WienerG wrote: ↑Wed Nov 25, 2020 5:00 am
herbert_21 wrote: ↑Sun Nov 22, 2020 1:47 pm
Maverick3320 wrote: ↑Sun Nov 22, 2020 7:20 am
I don't understand the point of the original post. You come on Bogleheads, of all places, and then discuss your strategy to borrow money to purchase a single stock.
Then when people say your move is foolish, you get upset. The small minority that says "do what you want", you thank them. If you are so much smarter than the Boglehead masses, why bother to stoop to our level and post here? Isn't being an expert stock picker and knowing something about Tesla that apparently no one else knows enough for you?
What is the purpose of your post?
Who said it's foolish? Those guys that compare Tesla with Wirecard?
Sorry. There were friendly comments, helpful comments, critical comments and worthless comments. I read all of them.
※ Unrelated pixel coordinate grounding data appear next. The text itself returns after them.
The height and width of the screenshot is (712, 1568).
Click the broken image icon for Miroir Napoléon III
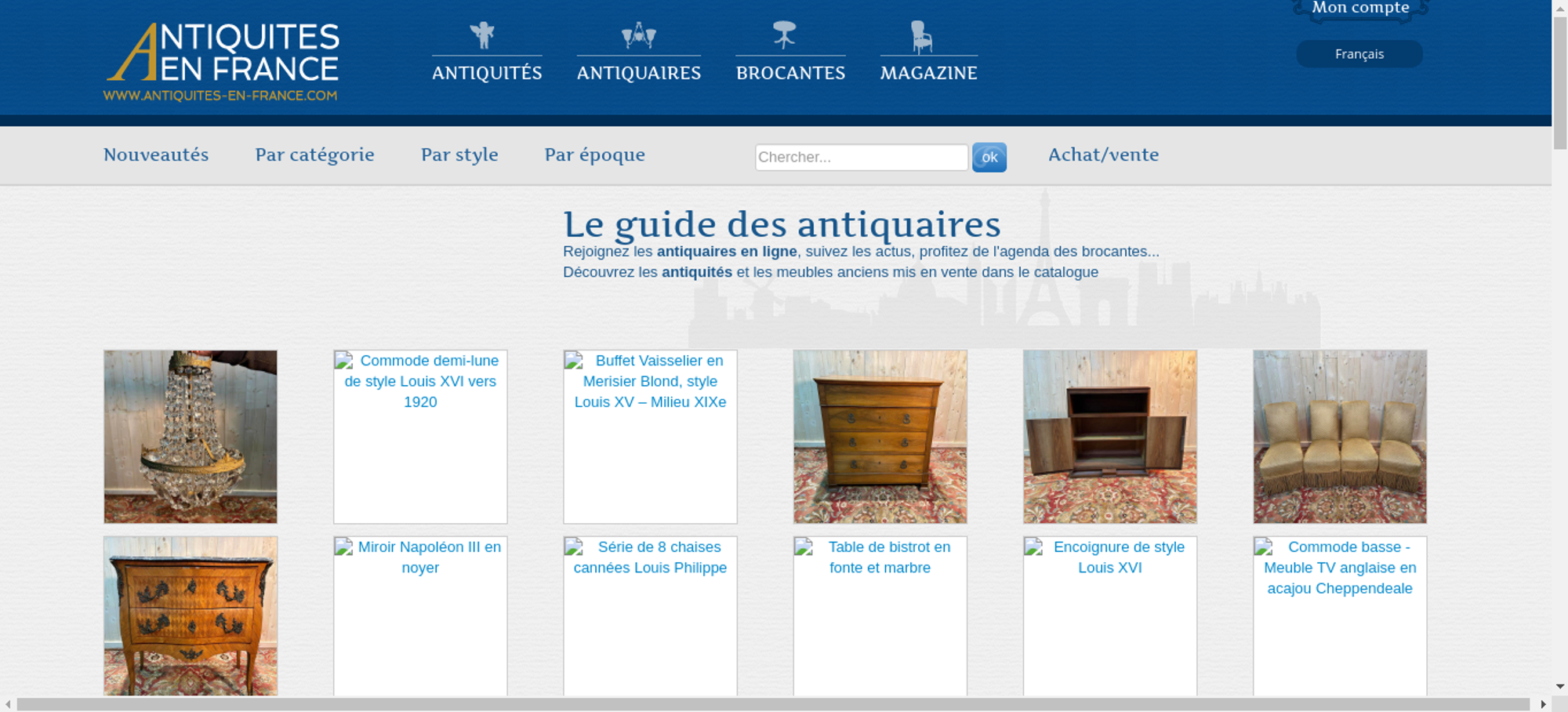coord(343,547)
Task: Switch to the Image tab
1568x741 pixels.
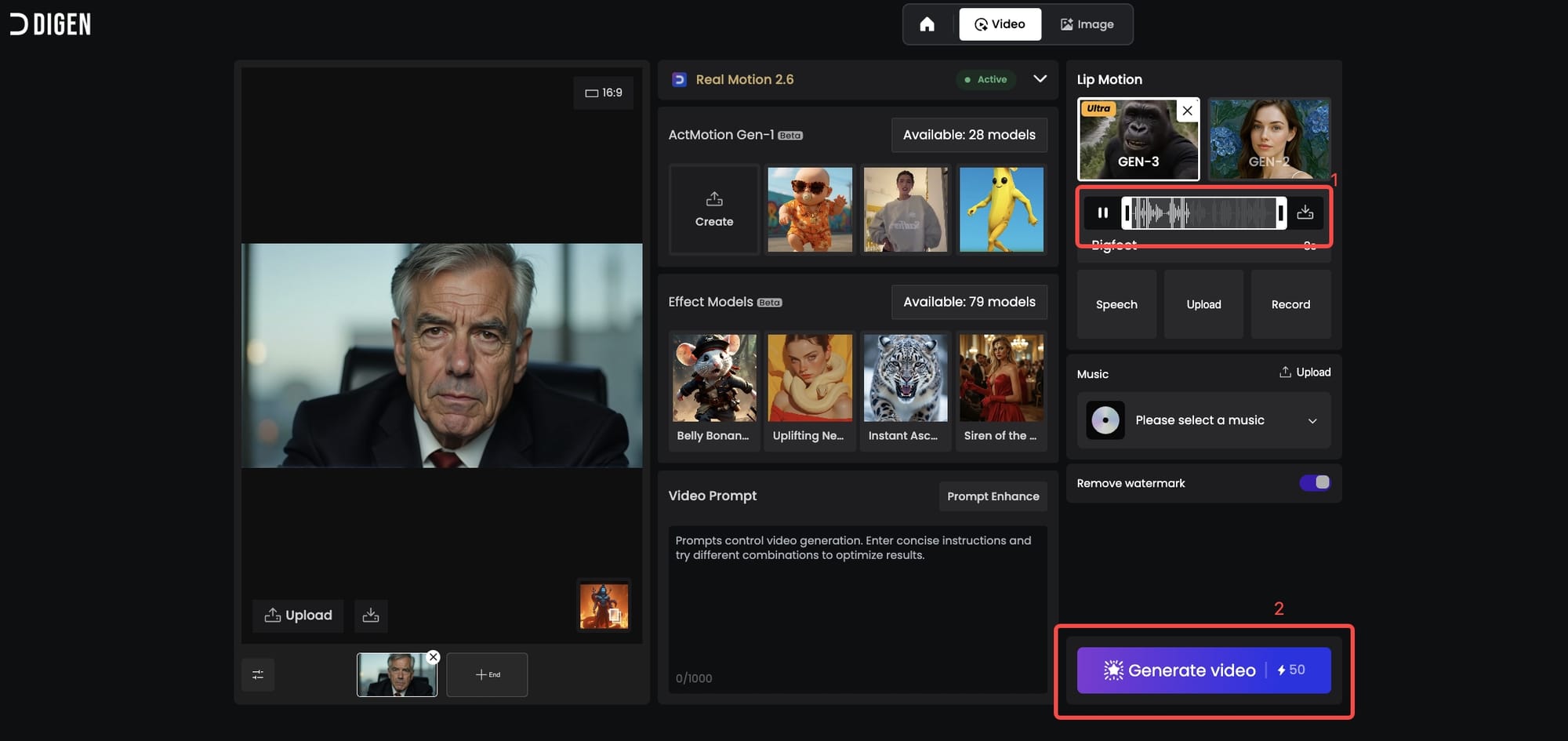Action: [x=1087, y=24]
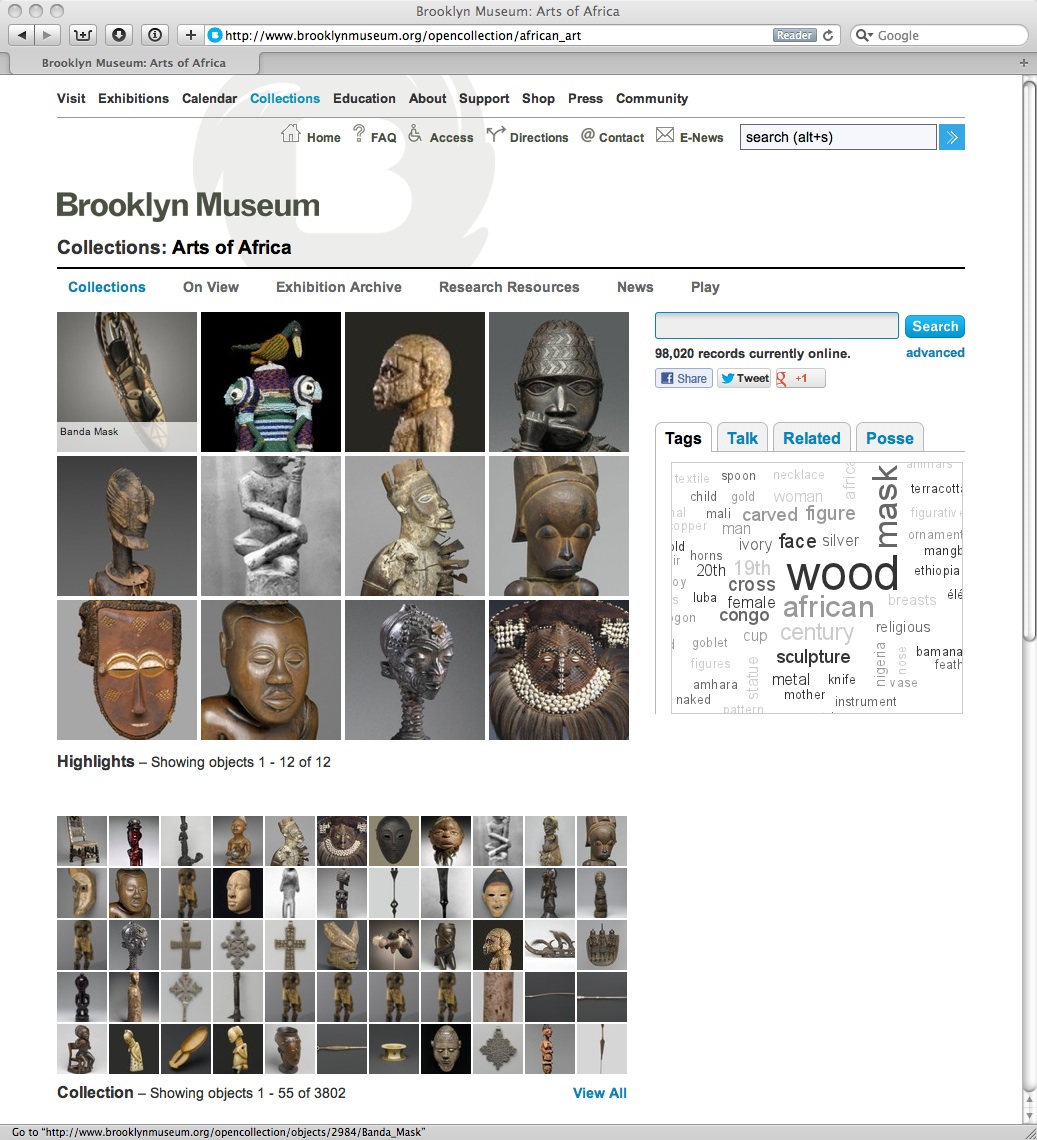Click the 'wood' tag in tag cloud
The height and width of the screenshot is (1140, 1037).
[842, 575]
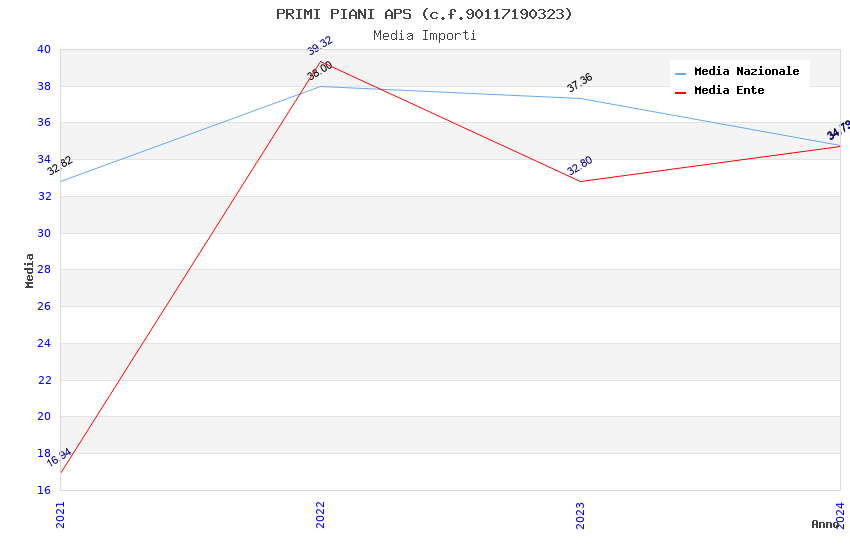This screenshot has height=550, width=850.
Task: Click the chart title PRIMI PIANI APS
Action: 424,14
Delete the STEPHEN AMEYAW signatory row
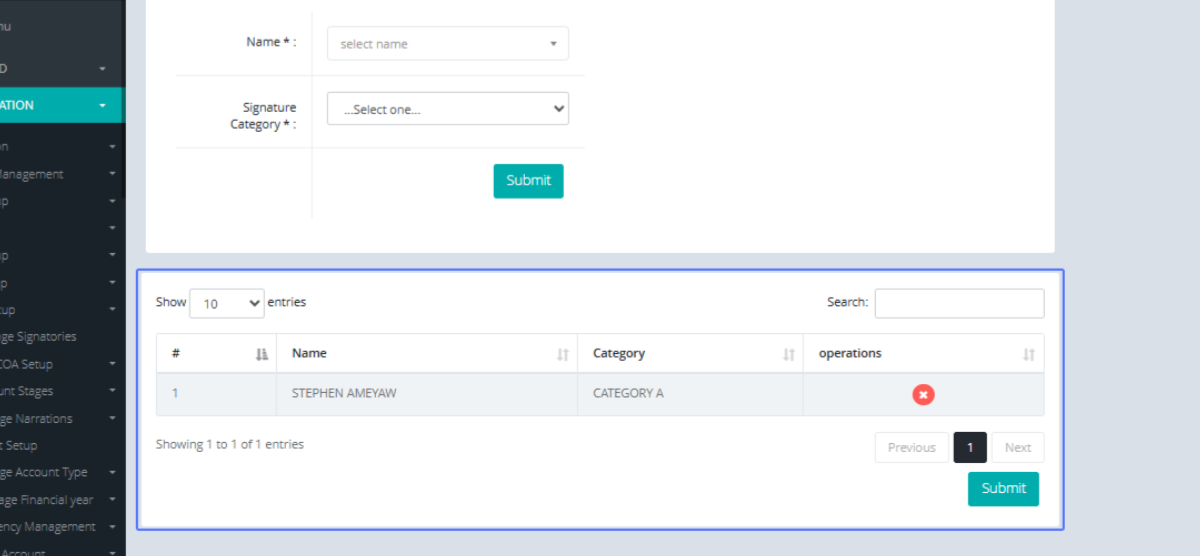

I was wondering if talking about a taboo (investing on margin) is acceptable, and then I decided to give it a go. As I wrote in the opening post, I don't really have a lot of friends to discuss the topic. I thought that a Bogle forum could be the place to discuss this, and my personal situation.
P.S. Better comparison to Wirecard is Nikola.
No one compared Wirecard to Tesla - if that is what you understood, then you are wildly mistaken. We indicated in clear terms that by investing in single companies you have an increased risk when compared to diversified index funds. Wirecard is an example of a fintech that suddenly disappeared after posting very strong results. Take Volkswagen and the exhaust fume scandel - such an event could wipe out Tesla. We were purely warning you in no uncertain terms that investing in single companies carries a significant risk. And borrowing to do so adds to that risk. The consensus is that you are speculating (very risky). I have seen many get burnt doing what you're doing.
If you feel this advice is worthless (as is your right), then I do not understand why you posted here in the first place. If you only want to hear confirmations of your risky investment approach, then you are in the wrong place - this is a site focussed on diversification and long term gains and constructively challenges any post. Let's agree to circle back to your portfolio on 31.12.2050 to see how well you did compared to others here. I for one will be happily retired and sleeping well at night.
I honestly wish you well in your endevours.
The "comparing Wirecard to Tesla" thing is known in English as a "straw man argument
". Create an argument that you allege the other side is making, that is extreme, and then knock it down.
Because schools no longer teach rhetoric and reasoning (or so it seems) we are deficient in understanding how arguments are deployed and their flaws. We can see that with "fake news" -- this tendency to fail to interrogate sources, eg on F-book posts -- failure to check snopes.com for example (I now give regularly to snopes.com). You see it in the widespread belief in various conspiracy theories. I certainly did not learn this in my high school nor undergraduate education, mostly.
Perhaps Continentals are better educated in school and this is an Anglo-Saxon problem? When you add an understanding of behavioural economics - of how humans reason in the real world, and what our predictable biases (see Dan Arielly "Predictably Irrational") are, then it can become quite powerful.
I agree the problem for a thinly capitalized company like Tesla is it lacks deep reserves to overcome a major product flaw or other accident (pun
). It is like a thin very fast growing plant coming out of the undergrowth. Also there is Musk's tendency to engage in complex corporate deals with companies that he has a stake in, when the commercial logic with Tesla itself is weak. And his random personality (calling one of the cave rescuers a "pedo" etc).
I also agree re justification of a decision already taken. To be fair to Herbert21 he seems genuinely to be listening to the arguments we make but only he could know what, inside himself, would actually change his mind.
But it's not an approach we would endorse here. On the main US investing board, there's been good discussions of the possibilities of leveraging up at a young age to buy more equities (as suggested in a book by Yale U professor Barry Nalebuff. I don't know what Robert Shiller, also of Yale, thinks of that idea). Indeed there was an epic thread with poster "market timer" about his experiences doing same in 2008-09, right during the Crash. (FWIW, he now has a very conservative portfolio with something like 25%+ cash).